= Data to process =
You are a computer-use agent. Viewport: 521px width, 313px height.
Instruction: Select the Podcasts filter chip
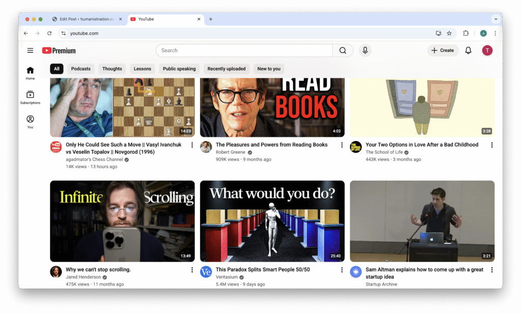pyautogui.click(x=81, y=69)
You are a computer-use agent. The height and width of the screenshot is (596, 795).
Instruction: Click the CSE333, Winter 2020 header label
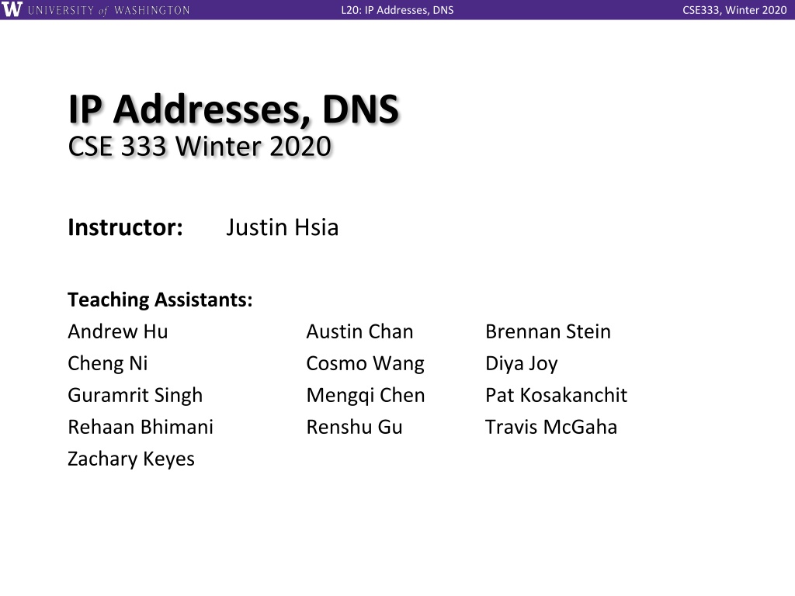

--

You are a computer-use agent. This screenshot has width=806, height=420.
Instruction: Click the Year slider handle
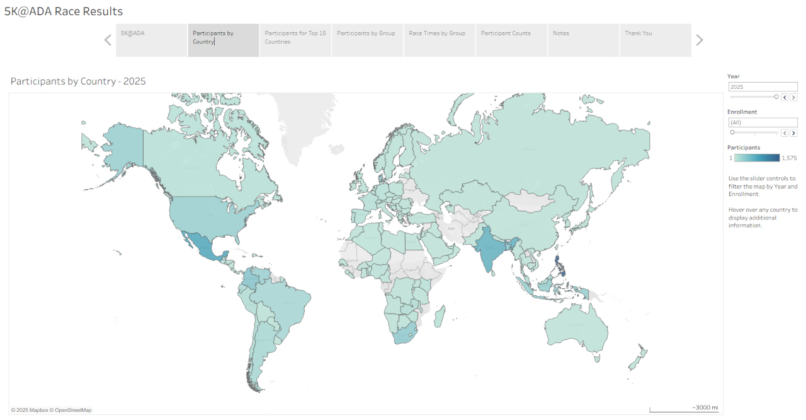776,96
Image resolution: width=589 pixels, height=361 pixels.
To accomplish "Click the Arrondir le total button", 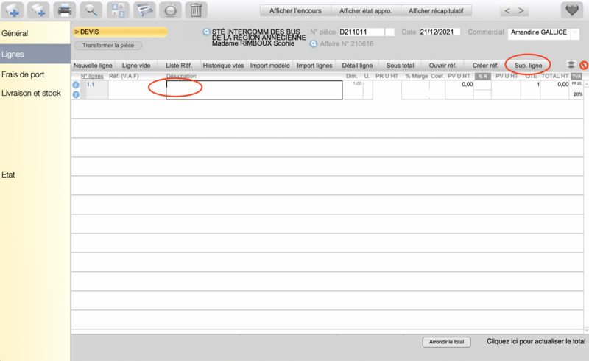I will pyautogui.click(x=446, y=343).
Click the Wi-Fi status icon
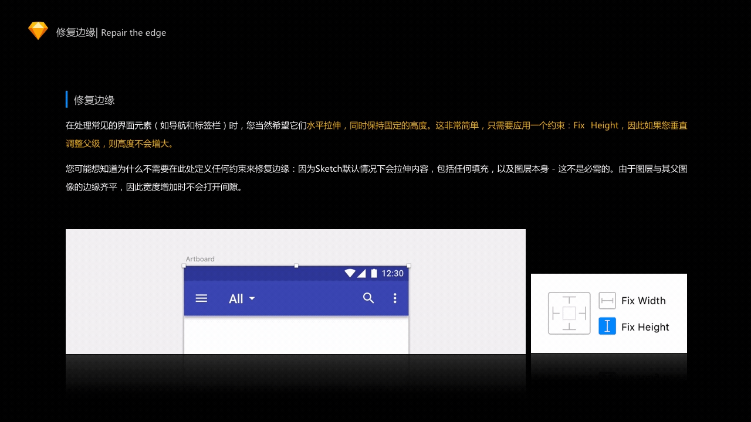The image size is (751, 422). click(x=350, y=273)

* * *

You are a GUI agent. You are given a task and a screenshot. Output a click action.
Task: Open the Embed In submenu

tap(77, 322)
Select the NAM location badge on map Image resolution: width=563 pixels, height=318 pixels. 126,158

= Work item =
Based on the listing, determine the number of lines that include the string "width", and give that number without further text.

= Exercise solution =
5